Pentoxifylline (PFN), an analog of theobromine, which phenotypically and functionally alters various cell types including dermal fibroblasts, has been reported to inhibit tumor necrosis factor-alpha (TNF-alpha) activation of neutrophils. We investigated the ability of PFN to alter constitutive and TNF-alpha-induced biosynthetic activities of human normal dermal fibroblasts. The sixteenfold increase over constitutive intracellular 2'-5'oligo-adenylate synthetase (2'-5' A synthetase) activity induced by TNF-alpha (400 U/ml) failed to occur when PFN (1 mg/ml) was added prior to cytokine treatment.

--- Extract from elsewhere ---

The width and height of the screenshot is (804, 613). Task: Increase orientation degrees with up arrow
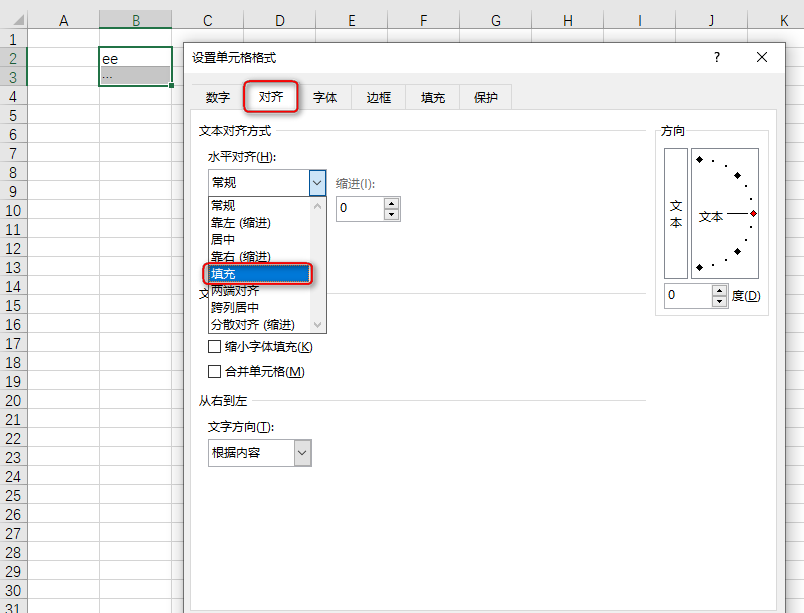(x=719, y=290)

This loss of biologic activity paralleled a reduction in 2'-5' A synthetase proteins and 2'-5' A synthetase - specific m-RNA. PFN failed to inhibit constitutive or TNF-alpha-induced IL-6 hybridoma proliferative activity, IL-6 protein, or IL-6-specific m-RNA levels. The presence of PFN (1 mg/ml) in fibroblast cultures reduced constitutive synthesis of collagen and glycosaminoglycan (GAG) by 87% and 45%, respectively, and blocked induction of their synthesis by TNF-alpha (10(4)U/ml). Total non-collagenous protein synthesis was not inhibited following PFN treatment (1 mg/ml). PFN did not inhibit TNF-alpha-induction of only those biosynthetic activities also susceptible to PFN in the constitutive state, with PFN failing to reduce constitutive collagenolytic activity but reducing TNF-alpha-induced enhanced collagenolytic activity by 26% and collagenase m-RNA by 51 %. Furthermore, PFN did inhibit, by 98%, TNF-alpha-dependent murine and human fibroblast cytotoxicity. The selective nature of PFN inhibition of certain TNF-alpha activities, the failure of PFN (1 mg/ml) to alter constitutive and TNF-alpha-induced levels of type 1 and 2 TNF-alpha-receptor m-RNA, and the finding that PFN-treated fibroblasts express a similar number of receptors, of similar molecular weight and high affinity for TNF-alpha as control, untreated cells, suggest that inhibitory activities of PFN are mediated at a locus other than receptors for TNF-alpha.